A Technical Report for Polyglot-Ko: Open-Source Large-Scale Korean Language Models
Hyunwoong Ko, Kichang Yang, Minho Ryu, Taekyoon Choi, Seungmu Yang, Jiwung Hyun, Sungho Park, Kyubyong Park
TL;DR
The paper addresses the non-English performance gap in multilingual LMs by introducing Polyglot-Ko, a family of Korean-focused large language models trained on a large, carefully preprocessed Korean corpus. It describes four model sizes (1.3B, 3.8B, 5.8B, 12.8B) trained with GPT-NeoX, using a morpheme-aware Byte-Pair Encoding tokenizer and MeCab for Korean morphology, and evaluates them on the KOBEST benchmark across COPA, HellaSwag, BoolQ, and SentiNeg.

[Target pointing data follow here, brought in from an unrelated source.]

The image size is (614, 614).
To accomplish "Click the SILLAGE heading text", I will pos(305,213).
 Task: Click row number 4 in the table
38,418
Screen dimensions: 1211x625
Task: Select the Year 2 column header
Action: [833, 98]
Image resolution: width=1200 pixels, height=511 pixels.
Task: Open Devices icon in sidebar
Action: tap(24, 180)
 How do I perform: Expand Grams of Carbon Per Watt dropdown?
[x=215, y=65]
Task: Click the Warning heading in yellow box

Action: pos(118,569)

The results show that the 12.8B model generally delivers the best performance across most few-shot and zero-shot settings, though some baselines excel in specific tasks and WiC remains challenging; prompt design also significantly impacts SentiNeg outcomes. Limitations include data preprocessing issues, potential generation of harmful content, and hardware constraints, with a roadmap to scale to 40B parameters and to build East-Asian and Romance multilingual variants to broaden accessibility and impact in Korean NLP and beyond.
Abstract
Polyglot is a pioneering project aimed at enhancing the non-English language performance of multilingual language models. Despite the availability of various multilingual models such as mBERT (Devlin et al., 2019), XGLM (Lin et al., 2022), and BLOOM (Scao et al., 2022), researchers and developers often resort to building monolingual models in their respective languages due to the dissatisfaction with the current multilingual models non-English language capabilities. Addressing this gap, we seek to develop advanced multilingual language models that offer improved performance in non-English languages. In this paper, we introduce the Polyglot Korean models, which represent a specific focus rather than being multilingual in nature. In collaboration with TUNiB, our team collected 1.2TB of Korean data meticulously curated for our research journey. We made a deliberate decision to prioritize the development of Korean models before venturing into multilingual models. This choice was motivated by multiple factors: firstly, the Korean models facilitated performance comparisons with existing multilingual models; and finally, they catered to the specific needs of Korean companies and researchers. This paper presents our work in developing the Polyglot Korean models, which propose some steps towards addressing the non-English language performance gap in multilingual language models.